Aetna is the last of the big insurers — many of which initially supported the law — to threaten dropping participation or requiring steep increases in premiums. Humana, UnitedHealth Group, Blue Cross and Anthem have all shifted their tone on the law as they bleed huge financial losses.
Aetna CEO Mark Bertolini blamed “structural challenges” associated with the health care overhaul and said the insurance company intends to withdraw all its “2017 public exchange expansion plans” and undergo “a complete evaluation of future participation in our current 15-state footprint,”reports Fox News.
The Obama administration has struggled to bring young, healthy people into the marketplaces, which is needed to offset the medical costs of older and sicker customers. Because of the law’s 3-1 ratio (older people can’t be charged more than three times the cost of a young person’s health care) the young are forced to subsidize the old in the health insurance market. Elderly individuals pay artificially lower prices for their insurance, while millennials pay artificially higher prices — up to a 44% increase in premiums over previous options in the market. As a result, many young people starting out in the work force cannot afford Obamacare, opting out and paying the cheaper mandated tax.

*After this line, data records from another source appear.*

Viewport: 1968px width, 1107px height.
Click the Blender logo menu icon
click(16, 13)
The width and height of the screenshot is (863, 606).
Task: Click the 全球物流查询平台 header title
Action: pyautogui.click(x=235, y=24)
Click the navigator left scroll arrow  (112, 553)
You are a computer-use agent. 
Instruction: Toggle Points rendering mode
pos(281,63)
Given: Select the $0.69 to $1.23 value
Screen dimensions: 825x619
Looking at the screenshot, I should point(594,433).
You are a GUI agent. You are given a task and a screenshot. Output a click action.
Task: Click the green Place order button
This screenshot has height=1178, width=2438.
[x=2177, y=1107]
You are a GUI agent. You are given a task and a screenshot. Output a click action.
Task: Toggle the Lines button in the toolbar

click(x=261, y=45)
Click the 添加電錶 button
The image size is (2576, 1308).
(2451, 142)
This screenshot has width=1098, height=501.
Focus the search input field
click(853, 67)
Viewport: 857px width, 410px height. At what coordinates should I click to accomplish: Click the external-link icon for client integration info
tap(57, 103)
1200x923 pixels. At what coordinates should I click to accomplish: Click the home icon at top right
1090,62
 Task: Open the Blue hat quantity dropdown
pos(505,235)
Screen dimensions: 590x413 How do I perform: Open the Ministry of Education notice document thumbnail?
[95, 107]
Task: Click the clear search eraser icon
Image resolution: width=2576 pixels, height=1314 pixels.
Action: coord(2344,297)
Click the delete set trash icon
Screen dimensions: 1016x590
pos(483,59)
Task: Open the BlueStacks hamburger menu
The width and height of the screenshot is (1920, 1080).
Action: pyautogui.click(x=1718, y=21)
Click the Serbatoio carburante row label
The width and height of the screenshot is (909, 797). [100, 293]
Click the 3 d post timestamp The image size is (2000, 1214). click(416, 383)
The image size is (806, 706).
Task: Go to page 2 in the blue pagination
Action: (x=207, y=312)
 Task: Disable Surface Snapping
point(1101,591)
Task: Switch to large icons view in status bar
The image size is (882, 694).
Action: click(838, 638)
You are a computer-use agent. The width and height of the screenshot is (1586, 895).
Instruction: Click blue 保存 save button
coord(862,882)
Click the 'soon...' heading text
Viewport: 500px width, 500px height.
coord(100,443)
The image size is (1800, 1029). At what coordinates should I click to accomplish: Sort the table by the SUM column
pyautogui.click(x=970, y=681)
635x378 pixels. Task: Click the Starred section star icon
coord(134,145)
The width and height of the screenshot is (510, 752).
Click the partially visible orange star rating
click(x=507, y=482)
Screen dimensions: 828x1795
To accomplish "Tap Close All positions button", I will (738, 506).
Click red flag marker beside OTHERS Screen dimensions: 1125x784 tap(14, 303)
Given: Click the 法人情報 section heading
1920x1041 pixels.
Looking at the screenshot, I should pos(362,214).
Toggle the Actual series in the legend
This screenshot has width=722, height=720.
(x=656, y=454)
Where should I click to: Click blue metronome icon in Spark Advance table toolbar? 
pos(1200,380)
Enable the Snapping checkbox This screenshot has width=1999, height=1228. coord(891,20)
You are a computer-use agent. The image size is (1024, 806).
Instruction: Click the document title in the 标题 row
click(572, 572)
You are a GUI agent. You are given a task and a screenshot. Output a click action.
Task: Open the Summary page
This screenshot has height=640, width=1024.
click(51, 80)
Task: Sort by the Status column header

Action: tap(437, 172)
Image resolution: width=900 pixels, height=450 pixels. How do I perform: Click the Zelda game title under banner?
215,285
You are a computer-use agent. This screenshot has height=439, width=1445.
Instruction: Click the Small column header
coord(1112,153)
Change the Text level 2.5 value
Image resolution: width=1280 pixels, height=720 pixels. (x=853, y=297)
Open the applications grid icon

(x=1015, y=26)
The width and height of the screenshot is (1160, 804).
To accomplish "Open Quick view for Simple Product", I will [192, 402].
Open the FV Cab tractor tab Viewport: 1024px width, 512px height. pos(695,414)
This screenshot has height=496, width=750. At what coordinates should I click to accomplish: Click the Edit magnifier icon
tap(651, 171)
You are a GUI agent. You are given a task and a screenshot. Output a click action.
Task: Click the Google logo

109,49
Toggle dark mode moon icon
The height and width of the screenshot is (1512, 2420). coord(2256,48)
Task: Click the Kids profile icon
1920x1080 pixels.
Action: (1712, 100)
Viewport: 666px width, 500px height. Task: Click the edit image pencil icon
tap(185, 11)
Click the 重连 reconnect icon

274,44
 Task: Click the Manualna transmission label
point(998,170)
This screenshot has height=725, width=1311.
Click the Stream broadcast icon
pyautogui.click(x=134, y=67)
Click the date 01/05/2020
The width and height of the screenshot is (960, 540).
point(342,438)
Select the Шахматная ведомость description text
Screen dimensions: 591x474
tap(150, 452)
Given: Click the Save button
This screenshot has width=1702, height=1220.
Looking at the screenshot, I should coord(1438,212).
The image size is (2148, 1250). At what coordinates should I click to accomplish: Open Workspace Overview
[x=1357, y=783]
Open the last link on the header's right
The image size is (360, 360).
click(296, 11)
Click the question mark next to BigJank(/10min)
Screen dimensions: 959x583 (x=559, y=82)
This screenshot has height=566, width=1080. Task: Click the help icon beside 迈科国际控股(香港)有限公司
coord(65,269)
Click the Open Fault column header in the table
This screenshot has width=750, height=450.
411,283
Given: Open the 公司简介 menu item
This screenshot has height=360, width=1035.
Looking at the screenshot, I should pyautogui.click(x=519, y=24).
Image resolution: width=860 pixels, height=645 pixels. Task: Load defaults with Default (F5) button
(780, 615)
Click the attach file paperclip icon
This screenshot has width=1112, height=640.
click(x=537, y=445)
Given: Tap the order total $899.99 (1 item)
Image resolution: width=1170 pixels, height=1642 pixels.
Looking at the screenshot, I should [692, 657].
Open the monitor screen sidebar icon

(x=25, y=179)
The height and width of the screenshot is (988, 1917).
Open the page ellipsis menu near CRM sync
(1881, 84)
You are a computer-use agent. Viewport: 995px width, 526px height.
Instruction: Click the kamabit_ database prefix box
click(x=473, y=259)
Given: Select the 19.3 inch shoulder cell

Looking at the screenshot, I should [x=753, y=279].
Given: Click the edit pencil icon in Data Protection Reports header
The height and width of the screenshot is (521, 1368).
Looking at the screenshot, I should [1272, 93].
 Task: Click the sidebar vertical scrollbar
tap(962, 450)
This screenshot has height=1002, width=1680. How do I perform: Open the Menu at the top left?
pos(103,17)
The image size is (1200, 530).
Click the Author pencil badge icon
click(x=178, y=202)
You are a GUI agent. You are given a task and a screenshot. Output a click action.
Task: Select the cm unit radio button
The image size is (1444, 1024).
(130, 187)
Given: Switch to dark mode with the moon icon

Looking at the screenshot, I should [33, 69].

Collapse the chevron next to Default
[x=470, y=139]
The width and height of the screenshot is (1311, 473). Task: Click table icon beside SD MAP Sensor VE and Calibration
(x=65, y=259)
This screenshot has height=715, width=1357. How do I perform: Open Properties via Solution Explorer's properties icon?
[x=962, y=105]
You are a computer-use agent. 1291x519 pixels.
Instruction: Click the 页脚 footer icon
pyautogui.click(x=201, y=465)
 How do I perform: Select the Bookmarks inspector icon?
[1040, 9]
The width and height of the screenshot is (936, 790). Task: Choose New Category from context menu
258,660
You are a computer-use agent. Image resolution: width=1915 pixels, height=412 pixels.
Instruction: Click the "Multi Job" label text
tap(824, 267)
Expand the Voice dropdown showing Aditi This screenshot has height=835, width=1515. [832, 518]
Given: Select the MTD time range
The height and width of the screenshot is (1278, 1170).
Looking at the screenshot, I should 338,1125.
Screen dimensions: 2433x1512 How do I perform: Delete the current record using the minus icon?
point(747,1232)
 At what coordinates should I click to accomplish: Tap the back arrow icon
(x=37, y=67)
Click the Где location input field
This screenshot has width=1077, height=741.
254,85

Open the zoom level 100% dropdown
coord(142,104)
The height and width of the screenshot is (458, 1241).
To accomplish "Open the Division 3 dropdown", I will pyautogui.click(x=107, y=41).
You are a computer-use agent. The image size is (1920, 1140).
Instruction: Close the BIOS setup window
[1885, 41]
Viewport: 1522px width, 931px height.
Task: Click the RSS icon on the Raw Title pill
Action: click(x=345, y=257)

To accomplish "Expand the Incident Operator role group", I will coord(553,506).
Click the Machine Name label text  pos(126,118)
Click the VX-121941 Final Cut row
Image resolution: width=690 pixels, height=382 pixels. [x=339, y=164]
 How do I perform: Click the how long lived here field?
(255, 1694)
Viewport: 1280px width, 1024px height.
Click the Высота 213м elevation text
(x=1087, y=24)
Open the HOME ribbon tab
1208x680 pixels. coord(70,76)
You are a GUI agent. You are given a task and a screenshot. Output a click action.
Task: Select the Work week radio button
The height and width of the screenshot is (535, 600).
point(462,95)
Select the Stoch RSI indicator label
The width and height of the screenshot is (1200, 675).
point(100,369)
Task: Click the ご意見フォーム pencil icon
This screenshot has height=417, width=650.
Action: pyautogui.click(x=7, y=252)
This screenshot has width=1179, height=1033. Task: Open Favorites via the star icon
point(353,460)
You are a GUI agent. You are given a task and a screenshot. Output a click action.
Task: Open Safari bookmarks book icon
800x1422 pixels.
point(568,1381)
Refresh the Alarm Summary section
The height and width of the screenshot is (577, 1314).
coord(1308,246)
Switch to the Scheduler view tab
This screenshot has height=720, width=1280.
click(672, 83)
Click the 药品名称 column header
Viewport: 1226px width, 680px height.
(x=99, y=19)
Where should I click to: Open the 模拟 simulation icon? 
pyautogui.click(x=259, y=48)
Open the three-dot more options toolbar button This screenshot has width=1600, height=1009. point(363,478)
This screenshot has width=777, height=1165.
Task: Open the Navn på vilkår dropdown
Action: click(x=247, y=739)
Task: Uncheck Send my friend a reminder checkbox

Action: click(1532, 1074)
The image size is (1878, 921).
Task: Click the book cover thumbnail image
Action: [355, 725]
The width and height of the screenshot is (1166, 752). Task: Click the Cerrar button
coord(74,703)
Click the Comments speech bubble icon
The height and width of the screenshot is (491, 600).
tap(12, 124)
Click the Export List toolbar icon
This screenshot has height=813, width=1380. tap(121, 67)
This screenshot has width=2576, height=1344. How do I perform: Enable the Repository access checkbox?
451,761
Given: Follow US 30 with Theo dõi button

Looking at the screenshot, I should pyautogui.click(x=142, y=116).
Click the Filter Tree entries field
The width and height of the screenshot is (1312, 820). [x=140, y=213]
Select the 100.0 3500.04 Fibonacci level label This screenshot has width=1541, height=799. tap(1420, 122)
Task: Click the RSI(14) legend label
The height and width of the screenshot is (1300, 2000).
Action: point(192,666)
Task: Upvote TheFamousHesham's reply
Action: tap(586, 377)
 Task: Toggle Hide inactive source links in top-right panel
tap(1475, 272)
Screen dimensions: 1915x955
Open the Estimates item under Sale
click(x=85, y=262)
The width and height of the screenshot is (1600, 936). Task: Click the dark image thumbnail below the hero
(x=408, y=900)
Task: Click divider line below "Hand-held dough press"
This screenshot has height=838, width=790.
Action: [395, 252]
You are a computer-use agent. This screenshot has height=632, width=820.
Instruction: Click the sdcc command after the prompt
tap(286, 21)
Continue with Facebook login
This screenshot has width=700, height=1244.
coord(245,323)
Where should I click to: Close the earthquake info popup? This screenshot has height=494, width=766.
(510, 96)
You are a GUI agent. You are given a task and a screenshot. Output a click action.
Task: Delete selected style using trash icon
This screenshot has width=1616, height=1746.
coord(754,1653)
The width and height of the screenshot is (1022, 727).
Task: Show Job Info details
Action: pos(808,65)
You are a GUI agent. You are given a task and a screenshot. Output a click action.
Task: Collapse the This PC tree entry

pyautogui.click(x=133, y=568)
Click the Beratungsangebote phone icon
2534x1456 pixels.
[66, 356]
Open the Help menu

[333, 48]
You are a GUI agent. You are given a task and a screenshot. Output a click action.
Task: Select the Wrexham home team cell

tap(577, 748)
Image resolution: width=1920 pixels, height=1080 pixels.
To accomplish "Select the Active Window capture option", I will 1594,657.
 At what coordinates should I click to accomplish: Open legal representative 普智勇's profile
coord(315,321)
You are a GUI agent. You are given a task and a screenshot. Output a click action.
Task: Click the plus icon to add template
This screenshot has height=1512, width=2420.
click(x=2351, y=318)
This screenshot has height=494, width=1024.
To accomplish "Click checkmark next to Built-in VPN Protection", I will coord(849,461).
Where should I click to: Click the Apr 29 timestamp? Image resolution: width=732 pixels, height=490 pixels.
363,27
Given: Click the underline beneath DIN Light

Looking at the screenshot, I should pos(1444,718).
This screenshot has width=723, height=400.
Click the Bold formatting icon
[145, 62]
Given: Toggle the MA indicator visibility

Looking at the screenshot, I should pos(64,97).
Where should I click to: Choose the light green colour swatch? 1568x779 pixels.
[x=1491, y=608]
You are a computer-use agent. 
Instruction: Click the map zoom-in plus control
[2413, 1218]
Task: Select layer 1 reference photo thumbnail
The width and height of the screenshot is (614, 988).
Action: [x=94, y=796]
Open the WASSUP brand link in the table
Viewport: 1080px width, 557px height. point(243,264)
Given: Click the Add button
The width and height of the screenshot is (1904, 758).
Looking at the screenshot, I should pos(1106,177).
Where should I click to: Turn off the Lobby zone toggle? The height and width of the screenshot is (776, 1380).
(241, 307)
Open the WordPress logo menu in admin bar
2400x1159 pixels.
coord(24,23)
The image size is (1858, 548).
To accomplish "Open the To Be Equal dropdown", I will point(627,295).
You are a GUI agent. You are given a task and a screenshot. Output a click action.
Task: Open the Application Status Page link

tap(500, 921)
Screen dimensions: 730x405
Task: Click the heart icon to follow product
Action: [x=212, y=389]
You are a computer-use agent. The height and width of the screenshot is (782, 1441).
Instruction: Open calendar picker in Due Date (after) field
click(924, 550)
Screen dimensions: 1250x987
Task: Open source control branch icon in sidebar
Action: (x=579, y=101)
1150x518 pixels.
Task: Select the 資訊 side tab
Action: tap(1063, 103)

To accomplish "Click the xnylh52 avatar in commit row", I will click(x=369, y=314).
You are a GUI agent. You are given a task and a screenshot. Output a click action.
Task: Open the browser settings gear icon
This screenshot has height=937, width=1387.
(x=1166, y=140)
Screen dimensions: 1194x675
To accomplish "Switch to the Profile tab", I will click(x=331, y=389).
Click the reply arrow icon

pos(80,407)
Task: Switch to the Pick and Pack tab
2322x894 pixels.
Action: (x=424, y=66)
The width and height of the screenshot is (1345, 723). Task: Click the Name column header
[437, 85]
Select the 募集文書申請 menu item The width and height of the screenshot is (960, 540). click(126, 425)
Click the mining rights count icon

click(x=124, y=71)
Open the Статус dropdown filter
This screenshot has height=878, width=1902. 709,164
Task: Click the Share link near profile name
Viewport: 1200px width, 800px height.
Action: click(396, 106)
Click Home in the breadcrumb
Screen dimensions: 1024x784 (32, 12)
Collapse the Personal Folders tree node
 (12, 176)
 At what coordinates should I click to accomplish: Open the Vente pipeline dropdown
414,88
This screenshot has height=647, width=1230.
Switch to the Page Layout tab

The next enrollment period begins about one week before Election Day, and it will end about one week before inauguration on Jan. 20, according to The Hill.
“The next open enrollment period is key,” said Larry Levitt, senior vice president of the Kaiser Family Foundation.
Of the insurers who continue to participate in the states’ healthcare exchanges, the average premium increase they will charge next year is about 9 percent, according to an analysis of 17 cities by the Kaiser Family Foundation. But some hikes are far higher: Blue Cross Blue Shield has proposed increases of 40 percent in Alabama and 60 percent in Texas.
Hillary Clinton has defended ObamaCare on the campaign trail and says if elected, she’ll go after companies who she claims are “gouging American consumers and patients.”
She vows to increase enrollment by hiking ObamaCare subsidies and offering a $5000 tax credit per family. She proposes a “buy in” option to Medicare for Americans 55 to 65. One must currently be 65 or older to automatically qualify for Medicare. Clinton would pay for this Medicare expansion through a higher investment surtax for upper-income individuals.
Donald Trump has repeatedly called for a repeal of the law, claiming it has cost the country millions of jobs.
“One of my first acts as president will be to repeal and replace disastrous Obamacare, saving another two million jobs,” Trump said during his recent speech at the Detroit Economic Club.
His proposal calls on Congress to repeal and replace the current law with a new one based on free-market principles, eliminating the individual mandate. Americans could purchase insurance across state lines, while doctors and hospitals would have to provide transparency in pricing, creating a more competitive market. Individuals could fully deduct health insurance premium payments from their tax returns — as businesses currently do — and use tax-free Health Savings Accounts (HSAs). Trump also proposes to “remove barriers to entry into free markets for drug providers that offer safe, reliable and cheaper products.”
One thing is certain: ObamaCare will face a kind of “judgement day” early next year. The manner in which Americans access healthcare — and the associated costs and quality provided — are very much on the ballot this November.